Conservation project ensures the beauty of medieval tiles dating back to 1270 will continue to be enjoyed by visitors for years to come.
A beautiful medieval pavement at Somerset’s Cleeve Abbey has been given a new lease of life and will be open to the public once again as a result of the conservation work that was done by the registered charity, English Heritage.
These high quality tiles that exhibit a number of heraldic designs were made around 1270 in the Gloucestershire tilery. This tile pavement was situated inside the old Refectory where the monks of the Cistercian abbey gathered to eat.
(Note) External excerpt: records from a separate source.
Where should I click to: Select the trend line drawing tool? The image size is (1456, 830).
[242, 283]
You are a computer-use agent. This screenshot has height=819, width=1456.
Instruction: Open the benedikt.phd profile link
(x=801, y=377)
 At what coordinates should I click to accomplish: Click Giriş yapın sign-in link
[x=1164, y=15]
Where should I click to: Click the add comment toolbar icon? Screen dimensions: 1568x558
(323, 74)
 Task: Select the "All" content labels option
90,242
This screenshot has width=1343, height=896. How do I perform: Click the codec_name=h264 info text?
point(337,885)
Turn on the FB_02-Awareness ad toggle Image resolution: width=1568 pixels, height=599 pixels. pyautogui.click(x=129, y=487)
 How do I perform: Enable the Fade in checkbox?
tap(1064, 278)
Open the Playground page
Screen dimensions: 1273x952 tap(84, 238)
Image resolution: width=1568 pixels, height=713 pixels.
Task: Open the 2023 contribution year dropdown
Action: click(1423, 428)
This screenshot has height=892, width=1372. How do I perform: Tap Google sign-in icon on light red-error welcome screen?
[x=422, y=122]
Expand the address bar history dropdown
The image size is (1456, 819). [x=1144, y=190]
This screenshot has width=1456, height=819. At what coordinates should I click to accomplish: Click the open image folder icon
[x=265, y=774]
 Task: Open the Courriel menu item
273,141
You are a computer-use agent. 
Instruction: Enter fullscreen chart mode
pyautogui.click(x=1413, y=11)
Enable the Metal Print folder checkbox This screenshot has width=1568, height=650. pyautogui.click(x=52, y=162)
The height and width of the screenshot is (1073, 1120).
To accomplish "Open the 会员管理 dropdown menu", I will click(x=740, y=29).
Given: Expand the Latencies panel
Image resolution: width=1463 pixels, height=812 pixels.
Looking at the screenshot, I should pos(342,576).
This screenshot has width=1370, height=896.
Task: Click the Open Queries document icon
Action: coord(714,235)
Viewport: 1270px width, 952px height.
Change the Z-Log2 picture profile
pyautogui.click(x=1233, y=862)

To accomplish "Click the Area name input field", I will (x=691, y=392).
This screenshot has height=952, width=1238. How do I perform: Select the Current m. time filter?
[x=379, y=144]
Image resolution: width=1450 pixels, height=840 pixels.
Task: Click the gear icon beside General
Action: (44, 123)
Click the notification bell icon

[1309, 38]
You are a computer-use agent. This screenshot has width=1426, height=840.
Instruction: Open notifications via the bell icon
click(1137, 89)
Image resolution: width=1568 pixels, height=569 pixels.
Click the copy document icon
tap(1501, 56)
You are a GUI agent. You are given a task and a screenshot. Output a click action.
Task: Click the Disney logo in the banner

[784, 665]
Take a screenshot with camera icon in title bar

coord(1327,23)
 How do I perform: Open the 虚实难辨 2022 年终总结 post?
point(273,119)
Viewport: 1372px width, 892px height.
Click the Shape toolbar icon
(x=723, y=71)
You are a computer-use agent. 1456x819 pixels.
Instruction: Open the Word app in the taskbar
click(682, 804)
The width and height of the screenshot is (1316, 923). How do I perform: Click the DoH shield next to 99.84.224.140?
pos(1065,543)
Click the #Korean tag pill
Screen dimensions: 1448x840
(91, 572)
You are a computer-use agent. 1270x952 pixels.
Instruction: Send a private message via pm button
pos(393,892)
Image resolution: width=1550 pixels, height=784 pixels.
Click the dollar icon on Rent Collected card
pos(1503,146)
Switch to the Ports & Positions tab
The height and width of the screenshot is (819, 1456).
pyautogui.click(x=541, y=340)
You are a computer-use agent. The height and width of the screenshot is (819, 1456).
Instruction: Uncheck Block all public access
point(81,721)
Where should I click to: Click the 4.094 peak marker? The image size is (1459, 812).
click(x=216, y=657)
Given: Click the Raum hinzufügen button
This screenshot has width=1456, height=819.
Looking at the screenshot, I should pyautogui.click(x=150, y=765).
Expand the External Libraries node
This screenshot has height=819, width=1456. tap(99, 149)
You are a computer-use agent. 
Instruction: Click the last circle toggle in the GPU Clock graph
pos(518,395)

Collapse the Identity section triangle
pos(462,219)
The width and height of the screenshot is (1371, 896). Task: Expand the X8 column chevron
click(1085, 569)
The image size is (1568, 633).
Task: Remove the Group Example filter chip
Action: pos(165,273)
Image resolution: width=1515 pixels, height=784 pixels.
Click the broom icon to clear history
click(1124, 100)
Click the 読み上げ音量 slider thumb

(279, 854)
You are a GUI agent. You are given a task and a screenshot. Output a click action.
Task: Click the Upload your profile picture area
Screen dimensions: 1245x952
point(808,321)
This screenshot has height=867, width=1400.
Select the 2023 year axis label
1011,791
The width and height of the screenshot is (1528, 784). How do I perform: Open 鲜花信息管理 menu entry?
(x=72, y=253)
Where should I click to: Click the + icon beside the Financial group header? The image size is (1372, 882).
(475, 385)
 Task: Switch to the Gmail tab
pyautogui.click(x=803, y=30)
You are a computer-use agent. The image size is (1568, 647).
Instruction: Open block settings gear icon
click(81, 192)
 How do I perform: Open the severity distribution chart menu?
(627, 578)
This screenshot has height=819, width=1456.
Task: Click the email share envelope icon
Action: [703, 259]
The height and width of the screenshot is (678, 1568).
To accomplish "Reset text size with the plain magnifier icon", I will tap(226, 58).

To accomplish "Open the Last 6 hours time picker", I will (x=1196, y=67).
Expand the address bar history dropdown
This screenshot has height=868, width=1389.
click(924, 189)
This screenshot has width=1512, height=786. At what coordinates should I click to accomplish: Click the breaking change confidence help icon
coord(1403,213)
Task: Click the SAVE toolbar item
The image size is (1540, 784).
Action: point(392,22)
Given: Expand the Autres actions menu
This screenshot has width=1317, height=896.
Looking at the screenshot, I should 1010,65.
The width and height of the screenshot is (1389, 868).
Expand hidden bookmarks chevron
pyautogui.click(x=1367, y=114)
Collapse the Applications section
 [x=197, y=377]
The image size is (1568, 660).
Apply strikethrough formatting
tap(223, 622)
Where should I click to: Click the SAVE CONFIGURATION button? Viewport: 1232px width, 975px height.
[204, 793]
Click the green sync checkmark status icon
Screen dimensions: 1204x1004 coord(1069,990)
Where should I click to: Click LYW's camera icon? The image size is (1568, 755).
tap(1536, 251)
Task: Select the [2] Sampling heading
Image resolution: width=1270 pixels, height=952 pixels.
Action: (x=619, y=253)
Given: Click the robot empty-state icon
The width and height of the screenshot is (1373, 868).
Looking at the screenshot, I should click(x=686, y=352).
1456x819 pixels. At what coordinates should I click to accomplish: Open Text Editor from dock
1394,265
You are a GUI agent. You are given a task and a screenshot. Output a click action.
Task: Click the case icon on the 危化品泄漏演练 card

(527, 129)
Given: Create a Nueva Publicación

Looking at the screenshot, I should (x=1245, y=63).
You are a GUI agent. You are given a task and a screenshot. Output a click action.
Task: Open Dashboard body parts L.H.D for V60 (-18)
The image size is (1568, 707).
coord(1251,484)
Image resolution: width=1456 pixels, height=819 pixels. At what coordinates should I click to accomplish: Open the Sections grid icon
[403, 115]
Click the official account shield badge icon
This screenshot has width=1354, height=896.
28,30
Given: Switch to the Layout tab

They were initially excavated in 1876 but subsequently reburied until 1951 when they were revealed once again, and since then have been exposed during the summer months for public display.
Still laid in their original position, the tiles show the footprint of a long lost medieval building and also reflect the importance of the abbey attached to the royal patronage it enjoyed in the 13th century. The Heraldry of King Henry III, his brother, Richard, Earl of Cornwall, King of the Romans and the mighty earls of Gloucester all feature.
Monitoring and research in the 1990’s showed that the tiles were deteriorating due to their exposure to the elements. The principal causes of the deterioration were found to be thermal stress, microbiological growth and salt activity. The research concluded that continued exposure to these causes would result in the irreversible loss of the inherent historic authenticity and significance of the pavement. To prevent this, a marquee was erected over the pavement to provide temporary protection whilst the suitability of a permanent shelter was explored.
Today, a new state-of-the-art timber shelter has been constructed in order to cover the medieval pavement, ensuring that the rare tiles are protected for years to come. Complete with seating and viewing platforms, the new structure has been carefully designed to create a stable environment which reduces future deterioration of the tiles.